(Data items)
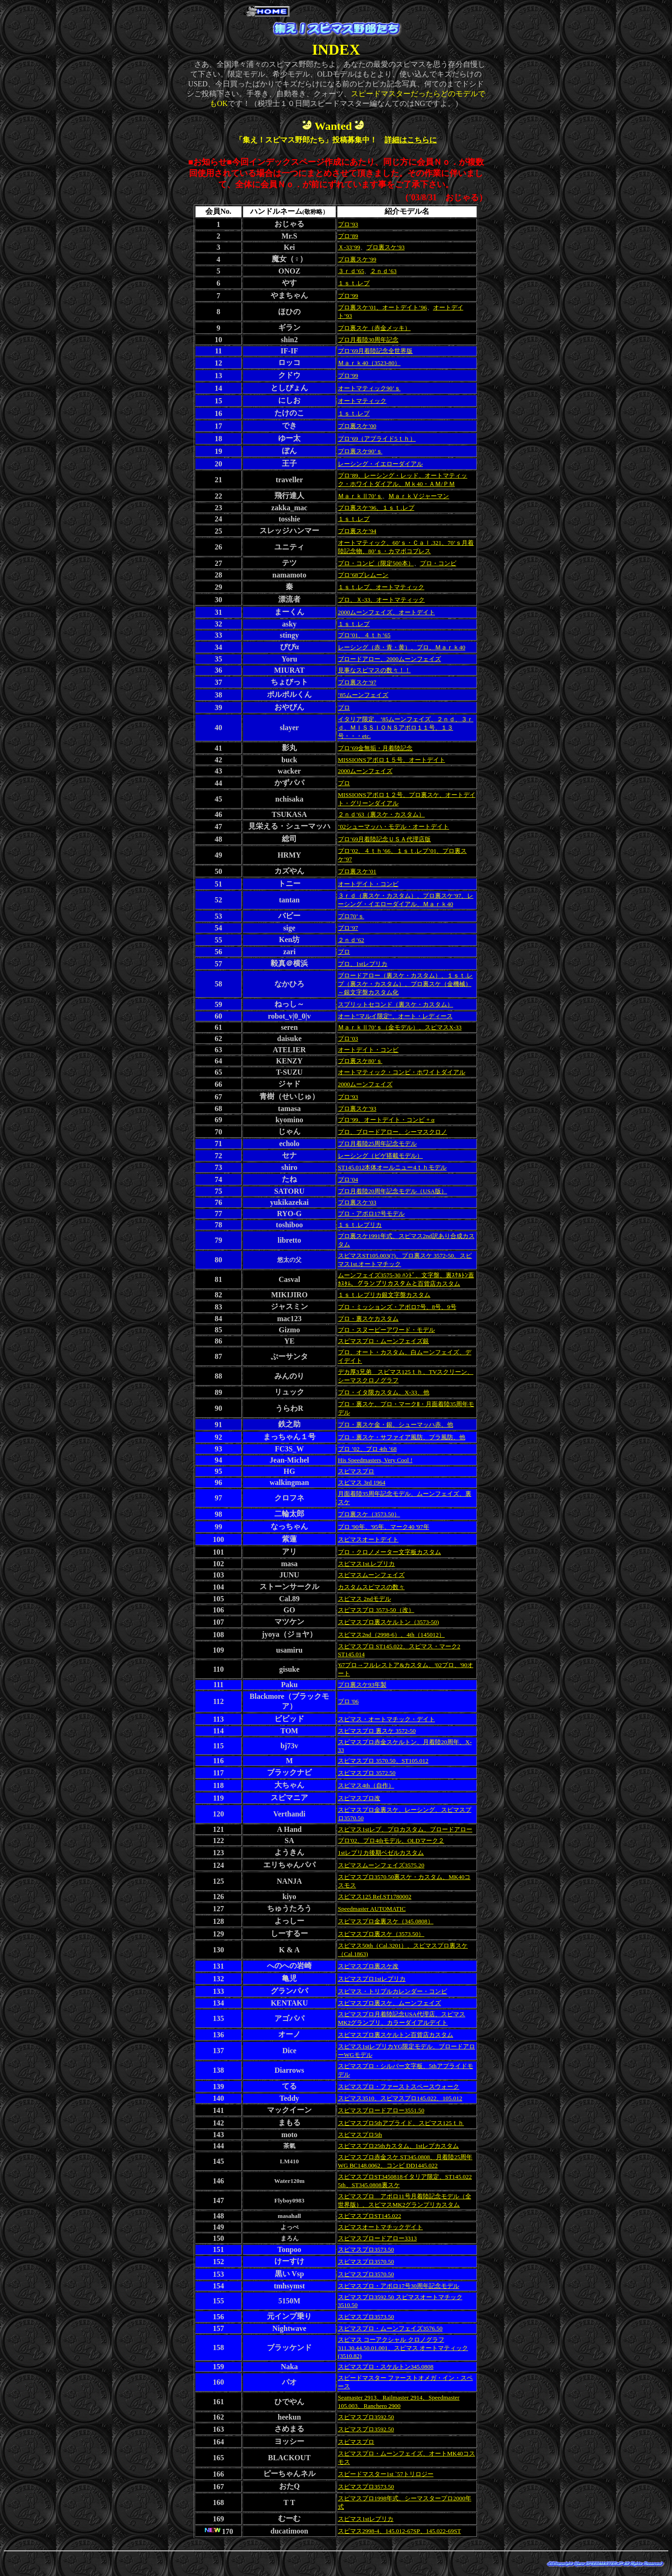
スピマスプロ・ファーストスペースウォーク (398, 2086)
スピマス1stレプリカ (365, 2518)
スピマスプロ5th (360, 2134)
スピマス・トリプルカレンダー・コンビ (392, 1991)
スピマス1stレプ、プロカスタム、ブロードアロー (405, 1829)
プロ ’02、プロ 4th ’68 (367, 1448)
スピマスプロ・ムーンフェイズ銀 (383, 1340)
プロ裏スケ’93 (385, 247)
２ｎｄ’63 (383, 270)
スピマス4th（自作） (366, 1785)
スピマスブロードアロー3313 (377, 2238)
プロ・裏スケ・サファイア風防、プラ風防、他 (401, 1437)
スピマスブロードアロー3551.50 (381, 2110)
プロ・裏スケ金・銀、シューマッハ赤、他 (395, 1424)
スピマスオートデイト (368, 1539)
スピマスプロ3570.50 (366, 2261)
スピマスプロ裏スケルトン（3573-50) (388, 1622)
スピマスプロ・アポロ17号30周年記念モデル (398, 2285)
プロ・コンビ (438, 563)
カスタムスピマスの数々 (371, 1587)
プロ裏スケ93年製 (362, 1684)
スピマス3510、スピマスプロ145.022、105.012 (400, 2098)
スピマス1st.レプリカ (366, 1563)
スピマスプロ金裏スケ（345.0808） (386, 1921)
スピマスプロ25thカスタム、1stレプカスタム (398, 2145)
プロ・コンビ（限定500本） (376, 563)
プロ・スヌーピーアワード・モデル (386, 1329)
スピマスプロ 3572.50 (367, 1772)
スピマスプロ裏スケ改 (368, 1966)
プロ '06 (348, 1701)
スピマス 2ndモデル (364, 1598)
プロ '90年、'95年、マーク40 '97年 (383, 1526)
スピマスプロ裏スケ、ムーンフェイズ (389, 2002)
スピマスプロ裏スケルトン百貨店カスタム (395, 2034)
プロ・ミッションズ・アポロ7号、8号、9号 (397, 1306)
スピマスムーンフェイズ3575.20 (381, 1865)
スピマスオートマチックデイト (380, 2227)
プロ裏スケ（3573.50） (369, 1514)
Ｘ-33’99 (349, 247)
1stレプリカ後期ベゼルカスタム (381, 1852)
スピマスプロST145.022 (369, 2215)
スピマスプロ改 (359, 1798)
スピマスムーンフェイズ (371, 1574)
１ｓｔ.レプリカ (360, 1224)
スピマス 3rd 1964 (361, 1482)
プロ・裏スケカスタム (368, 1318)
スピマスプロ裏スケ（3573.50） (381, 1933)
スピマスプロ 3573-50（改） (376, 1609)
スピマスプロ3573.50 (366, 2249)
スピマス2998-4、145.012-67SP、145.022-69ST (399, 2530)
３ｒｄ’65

- Problem: Lay out all the entries above as a numbered list with no blank lines, and leave the pictures out.

- The answer:
1. スピマスプロ・ファーストスペースウォーク (398, 2086)
2. スピマス1stレプリカ (365, 2518)
3. スピマスプロ5th (360, 2134)
4. スピマス・トリプルカレンダー・コンビ (392, 1991)
5. スピマス1stレプ、プロカスタム、ブロードアロー (405, 1829)
6. プロ ’02、プロ 4th ’68 (367, 1448)
7. スピマスプロ・ムーンフェイズ銀 (383, 1340)
8. プロ裏スケ’93 (385, 247)
9. ２ｎｄ’63 (383, 270)
10. スピマス4th（自作） (366, 1785)
11. スピマスブロードアロー3313 (377, 2238)
12. プロ・裏スケ・サファイア風防、プラ風防、他 (401, 1437)
13. スピマスブロードアロー3551.50 (381, 2110)
14. プロ・裏スケ金・銀、シューマッハ赤、他 (395, 1424)
15. スピマスオートデイト (368, 1539)
16. スピマスプロ3570.50 (366, 2261)
17. スピマスプロ裏スケルトン（3573-50) (388, 1622)
18. スピマスプロ・アポロ17号30周年記念モデル (398, 2285)
19. プロ・コンビ (438, 563)
20. カスタムスピマスの数々 (371, 1587)
21. プロ裏スケ93年製 (362, 1684)
22. スピマス3510、スピマスプロ145.022、105.012 (400, 2098)
23. スピマス1st.レプリカ (366, 1563)
24. スピマスプロ金裏スケ（345.0808） (386, 1921)
25. スピマスプロ25thカスタム、1stレプカスタム (398, 2145)
26. プロ・コンビ（限定500本） (376, 563)
27. プロ・スヌーピーアワード・モデル (386, 1329)
28. スピマスプロ 3572.50 (367, 1772)
29. スピマスプロ裏スケ改 (368, 1966)
30. プロ '06 (348, 1701)
31. スピマス 2ndモデル (364, 1598)
32. プロ '90年、'95年、マーク40 '97年 (383, 1526)
33. スピマスプロ裏スケ、ムーンフェイズ (389, 2002)
34. スピマスプロ裏スケルトン百貨店カスタム (395, 2034)
35. プロ・ミッションズ・アポロ7号、8号、9号 (397, 1306)
36. スピマスムーンフェイズ3575.20 (381, 1865)
37. スピマスオートマチックデイト (380, 2227)
38. プロ裏スケ（3573.50） (369, 1514)
39. Ｘ-33’99 (349, 247)
40. 1stレプリカ後期ベゼルカスタム (381, 1852)
41. スピマスプロST145.022 (369, 2215)
42. スピマスプロ改 (359, 1798)
43. スピマスムーンフェイズ (371, 1574)
44. １ｓｔ.レプリカ (360, 1224)
45. スピマス 3rd 1964 (361, 1482)
46. プロ・裏スケカスタム (368, 1318)
47. スピマスプロ裏スケ（3573.50） (381, 1933)
48. スピマスプロ 3573-50（改） (376, 1609)
49. スピマスプロ3573.50 (366, 2249)
50. スピマス2998-4、145.012-67SP、145.022-69ST (399, 2530)
51. ３ｒｄ’65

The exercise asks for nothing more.